Extracted data entries:

== Segment start ==

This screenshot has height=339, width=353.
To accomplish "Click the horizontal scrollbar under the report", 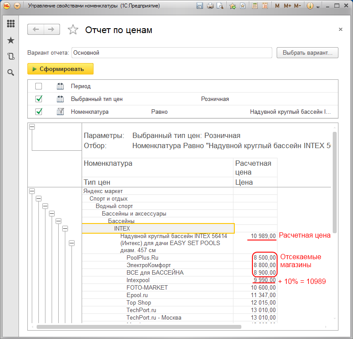I will tap(139, 327).
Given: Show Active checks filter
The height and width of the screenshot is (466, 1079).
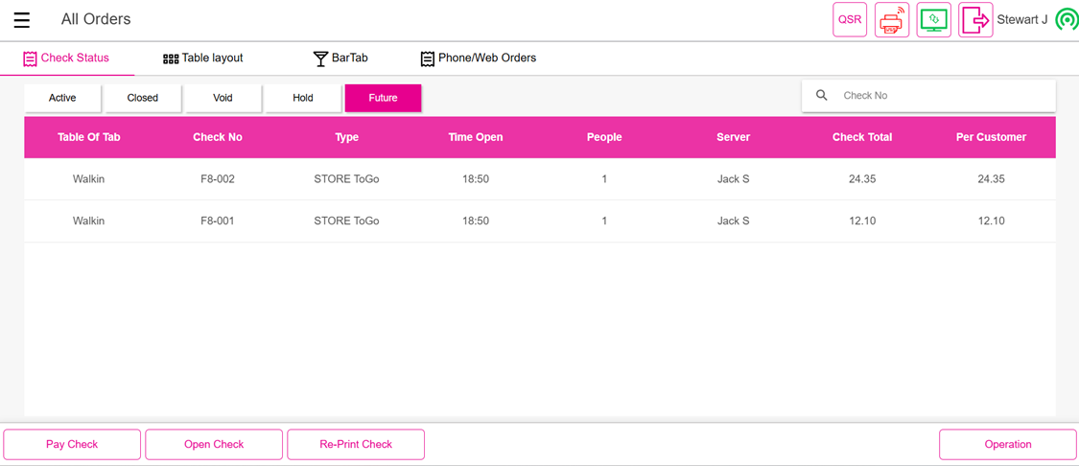Looking at the screenshot, I should [62, 98].
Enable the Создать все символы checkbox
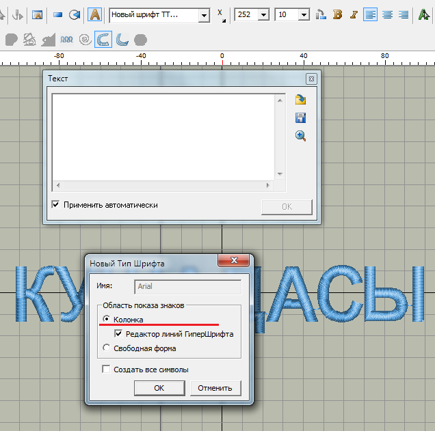This screenshot has width=435, height=431. click(106, 370)
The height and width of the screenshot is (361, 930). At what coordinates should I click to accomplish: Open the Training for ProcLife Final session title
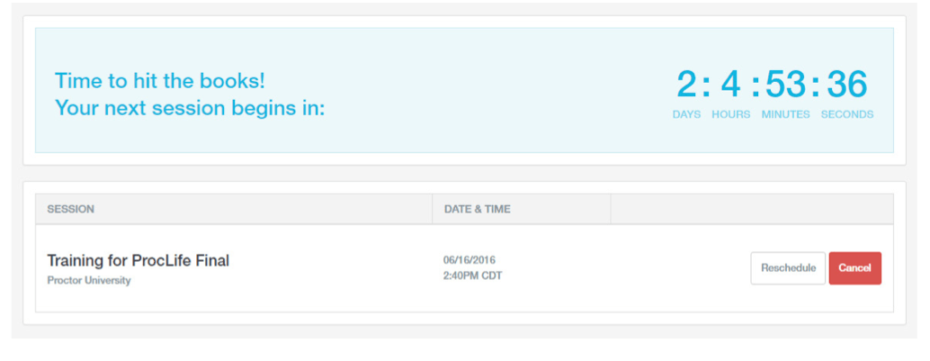click(x=139, y=261)
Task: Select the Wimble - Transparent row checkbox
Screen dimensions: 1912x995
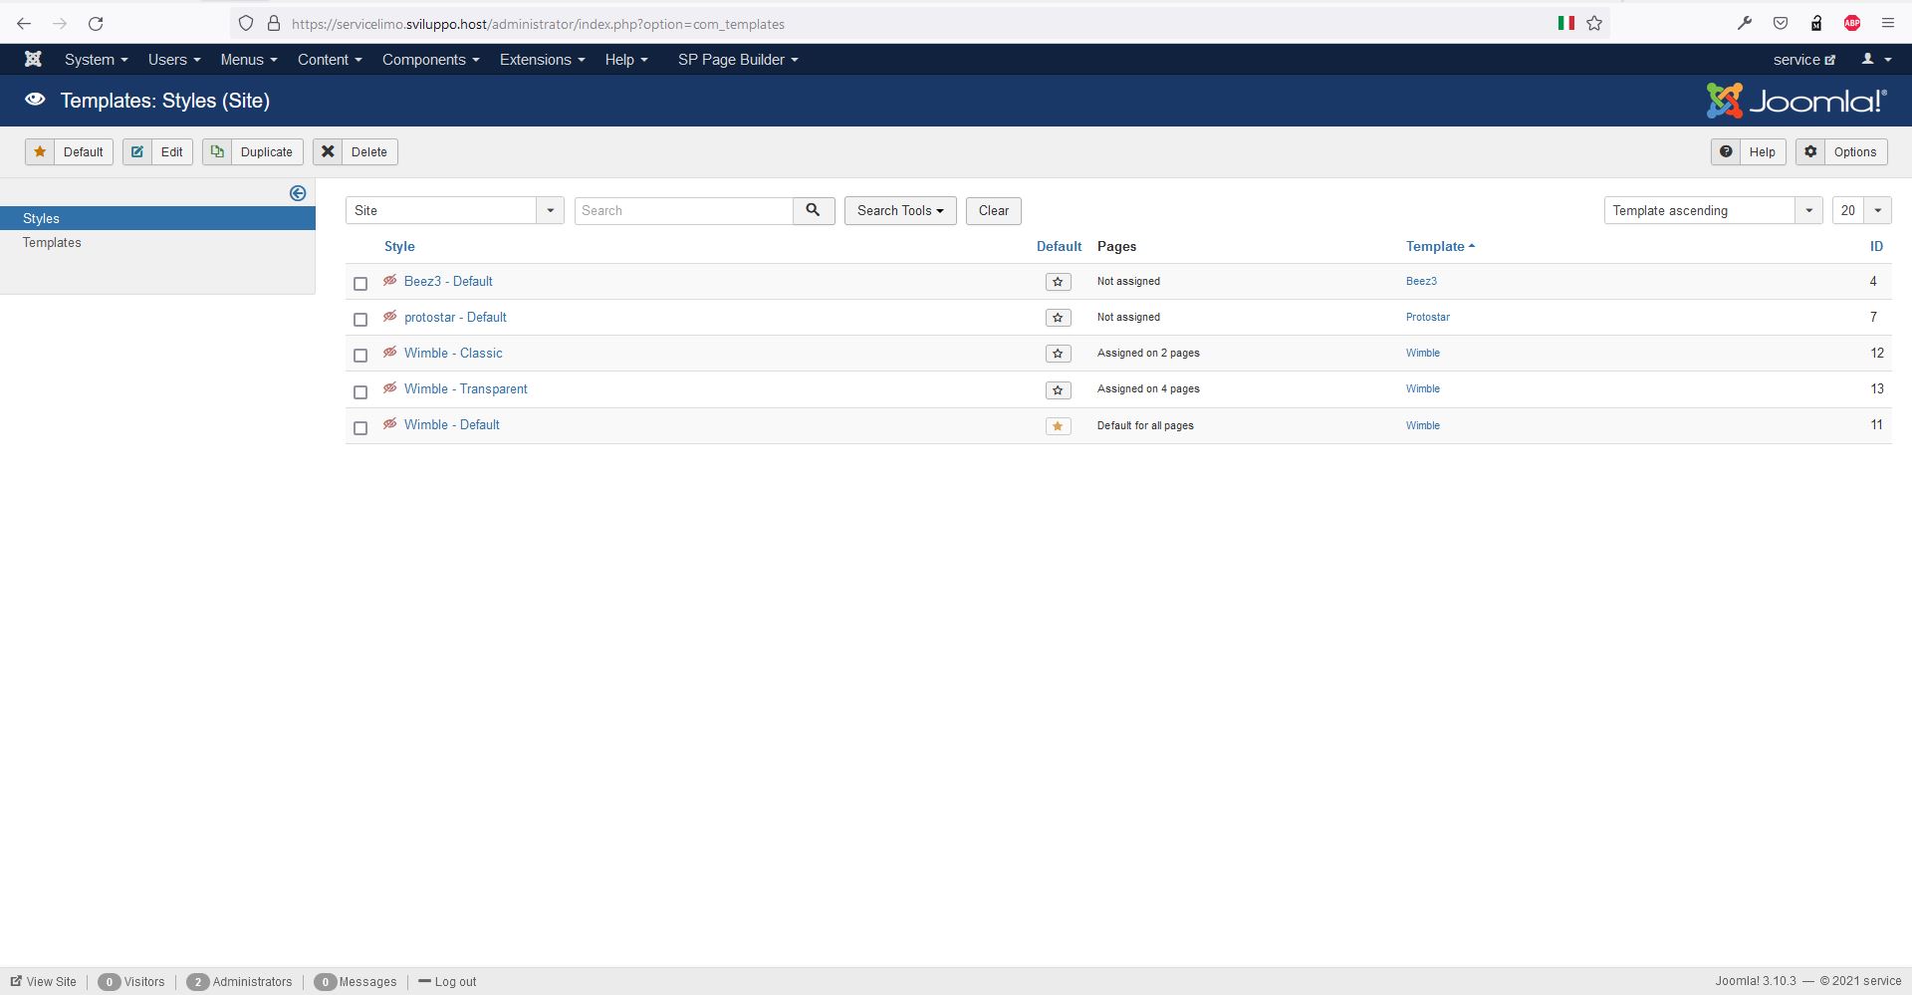Action: point(360,391)
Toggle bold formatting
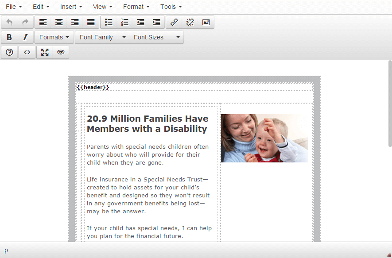The image size is (392, 258). point(9,37)
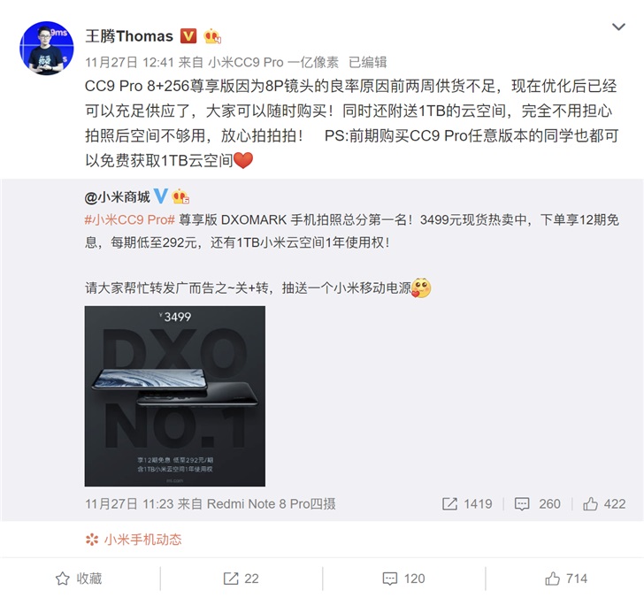The height and width of the screenshot is (598, 644).
Task: Click the orange V verified badge
Action: [188, 36]
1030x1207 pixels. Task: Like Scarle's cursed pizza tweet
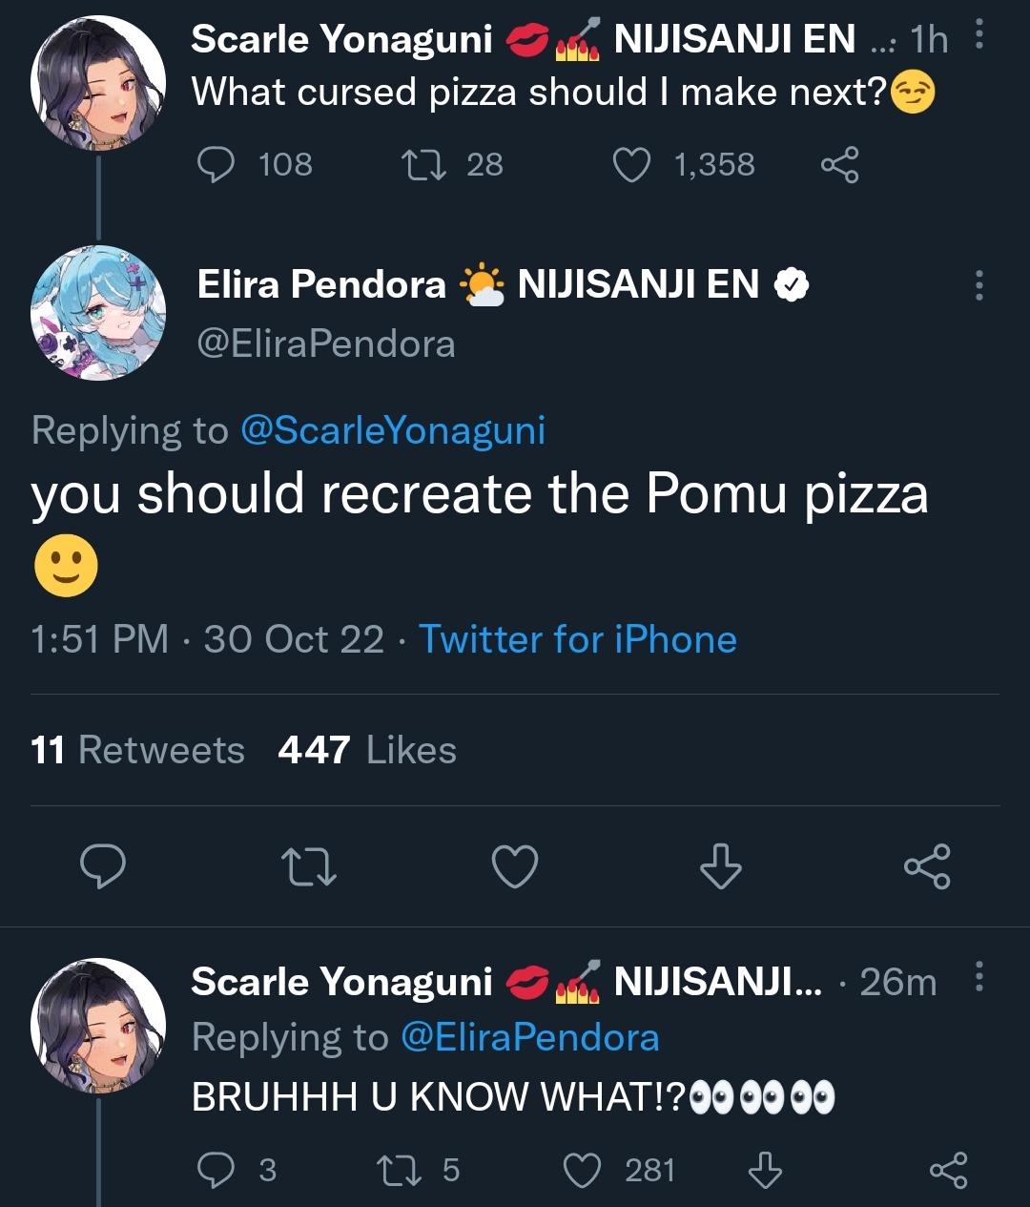click(631, 165)
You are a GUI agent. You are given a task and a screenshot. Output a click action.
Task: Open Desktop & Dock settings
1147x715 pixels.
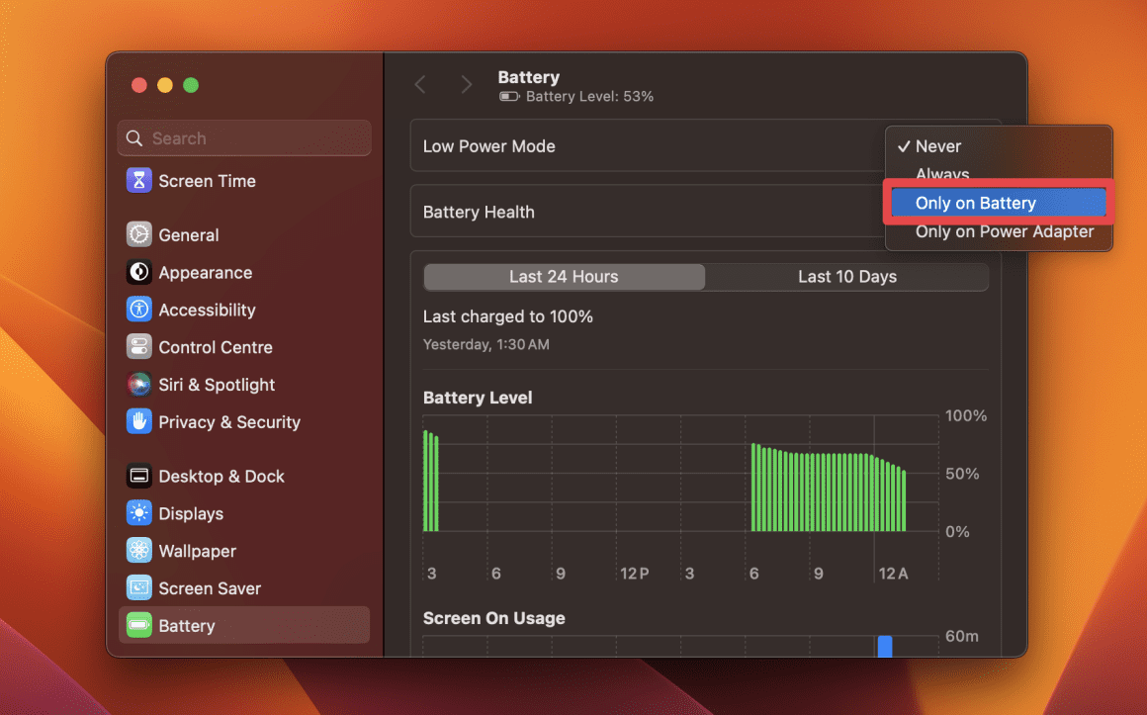click(219, 476)
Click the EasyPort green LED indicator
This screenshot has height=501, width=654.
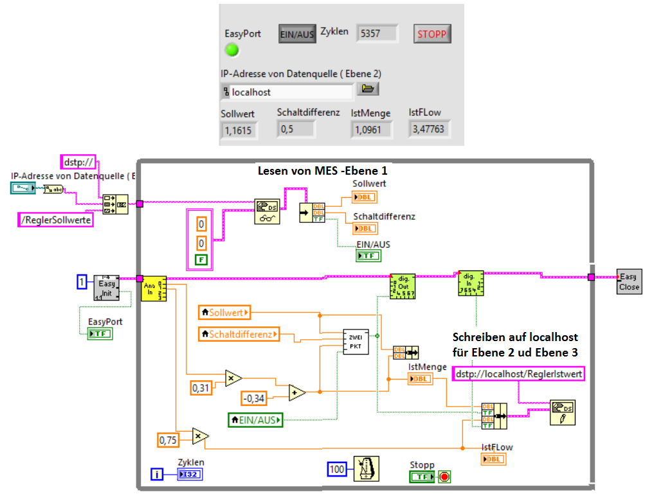(x=232, y=50)
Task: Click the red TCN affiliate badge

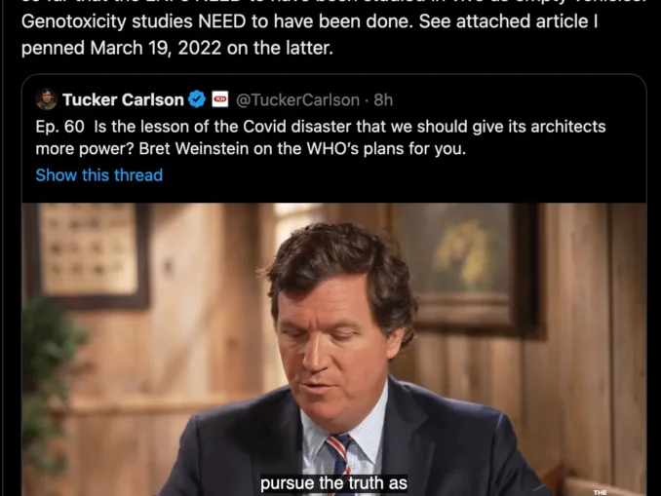Action: coord(219,99)
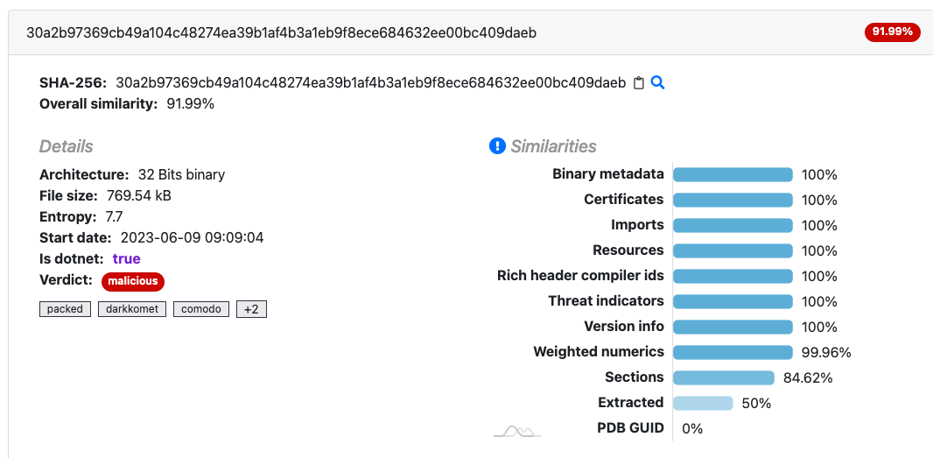Viewport: 933px width, 458px height.
Task: Click the Is dotnet true value
Action: point(126,258)
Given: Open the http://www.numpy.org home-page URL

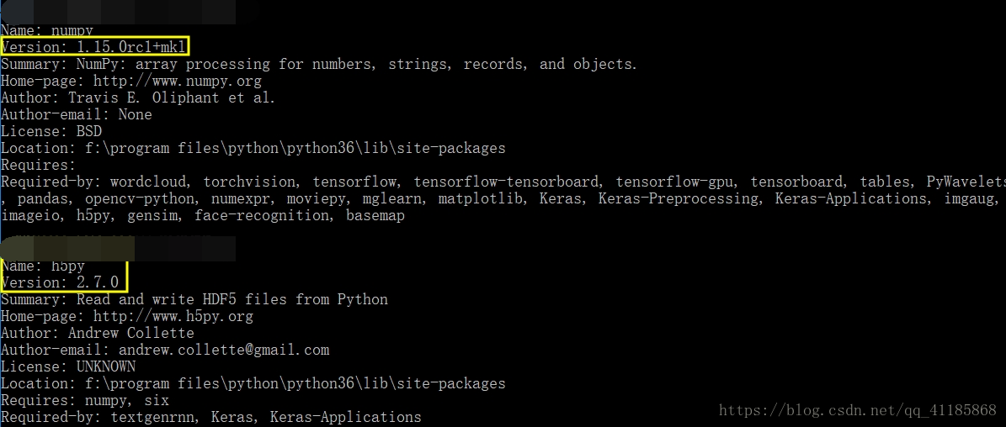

== Segment end ==

EXERCISE PROMPT: After locating the line containing "Screen dimensions: 1912x995" in the entries above, return it and every line after it exactly, ending at the line containing "Click the EasyPort green LED indicator", without pictures.

COMPLETED TASK:
Screen dimensions: 1912x995
Action: point(360,391)
Toggle bold formatting
The image size is (392, 258). point(9,37)
The height and width of the screenshot is (598, 644).
Task: Click the orange V verified badge
Action: [188, 36]
1030x1207 pixels. Task: Like Scarle's cursed pizza tweet
click(631, 165)
You are a GUI agent. You are given a task and a screenshot. Output a click action.
Task: Open Desktop & Dock settings
1147x715 pixels.
click(219, 476)
Click the EasyPort green LED indicator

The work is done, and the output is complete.